The data in the filing is the most detailed and comprehensive on Foxtel’s finances and subscriber numbers ever released. It doesn’t make for pleasant reading.

According to the filing, Foxtel had an operating loss of $417 million in calendar 2018, a loss of $268 million in the 2017-18 financial year, and an operating profit of $269 million in 2016-17. Revenue fell from $3.36 billion in 2016-17 to $3.14 billion in 2017-18. Subscription and advertising revenues fell as well.

But the big worry is the slump in subscriber numbers. Broadcast subscriber numbers (the core customer group for Foxtel) fell 211,000 from 2016-17’s 2.40 million to $2.19 million at the end of December, 2018. That’s a 9% fall and at the ARPU of $78 a month that’s around $200 million a year.
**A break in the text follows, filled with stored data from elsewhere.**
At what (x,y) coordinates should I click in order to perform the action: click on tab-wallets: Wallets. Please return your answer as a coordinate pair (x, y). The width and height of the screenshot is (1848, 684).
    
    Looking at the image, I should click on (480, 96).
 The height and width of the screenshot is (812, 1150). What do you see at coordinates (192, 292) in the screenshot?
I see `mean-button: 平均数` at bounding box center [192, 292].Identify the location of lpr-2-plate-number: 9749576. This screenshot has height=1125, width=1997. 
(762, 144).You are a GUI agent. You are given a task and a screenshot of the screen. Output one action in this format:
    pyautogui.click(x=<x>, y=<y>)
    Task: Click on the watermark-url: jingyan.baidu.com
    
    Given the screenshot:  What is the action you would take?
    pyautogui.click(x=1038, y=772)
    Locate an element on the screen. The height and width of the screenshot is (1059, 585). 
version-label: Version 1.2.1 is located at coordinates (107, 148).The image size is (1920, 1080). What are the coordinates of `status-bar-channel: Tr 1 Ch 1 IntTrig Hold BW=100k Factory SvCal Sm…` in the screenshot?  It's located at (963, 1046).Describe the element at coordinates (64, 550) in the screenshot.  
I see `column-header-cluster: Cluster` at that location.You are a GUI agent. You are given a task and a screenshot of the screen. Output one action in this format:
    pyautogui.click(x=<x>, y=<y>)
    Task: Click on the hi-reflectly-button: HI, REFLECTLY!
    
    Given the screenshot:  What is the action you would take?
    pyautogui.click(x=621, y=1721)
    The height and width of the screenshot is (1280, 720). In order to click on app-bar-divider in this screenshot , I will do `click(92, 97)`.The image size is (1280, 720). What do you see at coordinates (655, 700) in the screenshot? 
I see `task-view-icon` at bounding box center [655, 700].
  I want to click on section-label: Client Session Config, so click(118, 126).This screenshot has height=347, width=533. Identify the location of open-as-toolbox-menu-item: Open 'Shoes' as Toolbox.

The rise in Foxtel Now — 714,000 at May 8, up from 132,000 in 2016-17 — and Kayo — up from 72,000 at the end of December 2018 to 305,000 at May 8 — hasn’t been enough to step the loss in revenue from broadcast subscribers and a 12% or $43 million slide in ad revenues.

Foxtel is in a worse financial state than other local legacy media groups such as Seven West Media, Nine/Fairfax, Southern Cross or even Ten. Throw in its still-shrinking local newspaper operations and it is clear the only business keeping News’ head above the water in Australia is its 61% owned REA group, the leading property website operator. 

What is telling with the $300 million lent by News is that Telstra, a 35% shareholder in foxtel, didn’t contribute to the shareholder loan. Telstra knows a black hole when it sees one.